What you will do:
Lines before the one containing "Click the 10,5 value on the y-axis" are left out; return that line and all lines after it, exactly, through the end of the records below.
==*==
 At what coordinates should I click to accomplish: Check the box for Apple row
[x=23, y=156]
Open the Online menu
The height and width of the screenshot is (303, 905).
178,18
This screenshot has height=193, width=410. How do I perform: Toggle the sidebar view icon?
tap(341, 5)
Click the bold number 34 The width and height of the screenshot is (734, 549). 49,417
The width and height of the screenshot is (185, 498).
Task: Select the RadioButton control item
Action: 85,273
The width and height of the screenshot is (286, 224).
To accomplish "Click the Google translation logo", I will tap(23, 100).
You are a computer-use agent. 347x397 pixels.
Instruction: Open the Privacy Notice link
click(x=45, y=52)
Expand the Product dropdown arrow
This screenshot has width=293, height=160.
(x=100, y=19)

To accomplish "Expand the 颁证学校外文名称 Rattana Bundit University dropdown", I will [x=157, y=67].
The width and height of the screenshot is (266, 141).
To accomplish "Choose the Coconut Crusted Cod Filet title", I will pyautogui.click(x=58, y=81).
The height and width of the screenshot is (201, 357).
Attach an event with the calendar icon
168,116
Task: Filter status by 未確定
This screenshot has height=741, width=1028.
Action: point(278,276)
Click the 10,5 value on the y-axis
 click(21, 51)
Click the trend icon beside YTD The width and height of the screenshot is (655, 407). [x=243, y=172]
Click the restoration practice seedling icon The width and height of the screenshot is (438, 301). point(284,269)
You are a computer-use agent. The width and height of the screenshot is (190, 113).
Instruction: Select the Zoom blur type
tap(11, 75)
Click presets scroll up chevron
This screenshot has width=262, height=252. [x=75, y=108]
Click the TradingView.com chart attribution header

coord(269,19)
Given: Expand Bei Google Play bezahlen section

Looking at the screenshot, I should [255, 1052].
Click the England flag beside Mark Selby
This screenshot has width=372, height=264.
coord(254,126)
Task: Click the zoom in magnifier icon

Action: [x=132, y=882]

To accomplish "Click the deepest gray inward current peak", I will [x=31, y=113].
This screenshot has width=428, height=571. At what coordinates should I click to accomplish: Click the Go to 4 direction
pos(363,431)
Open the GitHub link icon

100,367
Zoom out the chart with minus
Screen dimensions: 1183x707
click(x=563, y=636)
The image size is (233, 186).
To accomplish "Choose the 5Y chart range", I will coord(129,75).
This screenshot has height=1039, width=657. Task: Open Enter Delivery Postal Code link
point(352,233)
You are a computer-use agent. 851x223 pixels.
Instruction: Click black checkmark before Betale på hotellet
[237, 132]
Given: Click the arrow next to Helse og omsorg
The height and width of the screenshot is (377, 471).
==*==
Answer to this exercise:
Click the 10,5 value on the y-axis
 click(21, 51)
Click the trend icon beside YTD The width and height of the screenshot is (655, 407). [x=243, y=172]
Click the restoration practice seedling icon The width and height of the screenshot is (438, 301). point(284,269)
You are a computer-use agent. The width and height of the screenshot is (190, 113).
Instruction: Select the Zoom blur type
tap(11, 75)
Click presets scroll up chevron
This screenshot has width=262, height=252. [x=75, y=108]
Click the TradingView.com chart attribution header

coord(269,19)
Given: Expand Bei Google Play bezahlen section

Looking at the screenshot, I should [255, 1052].
Click the England flag beside Mark Selby
This screenshot has width=372, height=264.
coord(254,126)
Task: Click the zoom in magnifier icon

Action: [x=132, y=882]

To accomplish "Click the deepest gray inward current peak", I will [x=31, y=113].
This screenshot has width=428, height=571. At what coordinates should I click to accomplish: Click the Go to 4 direction
pos(363,431)
Open the GitHub link icon

100,367
Zoom out the chart with minus
Screen dimensions: 1183x707
click(x=563, y=636)
The image size is (233, 186).
To accomplish "Choose the 5Y chart range", I will coord(129,75).
This screenshot has height=1039, width=657. Task: Open Enter Delivery Postal Code link
point(352,233)
You are a computer-use agent. 851x223 pixels.
Instruction: Click black checkmark before Betale på hotellet
[237, 132]
Given: Click the arrow next to Helse og omsorg
The height and width of the screenshot is (377, 471).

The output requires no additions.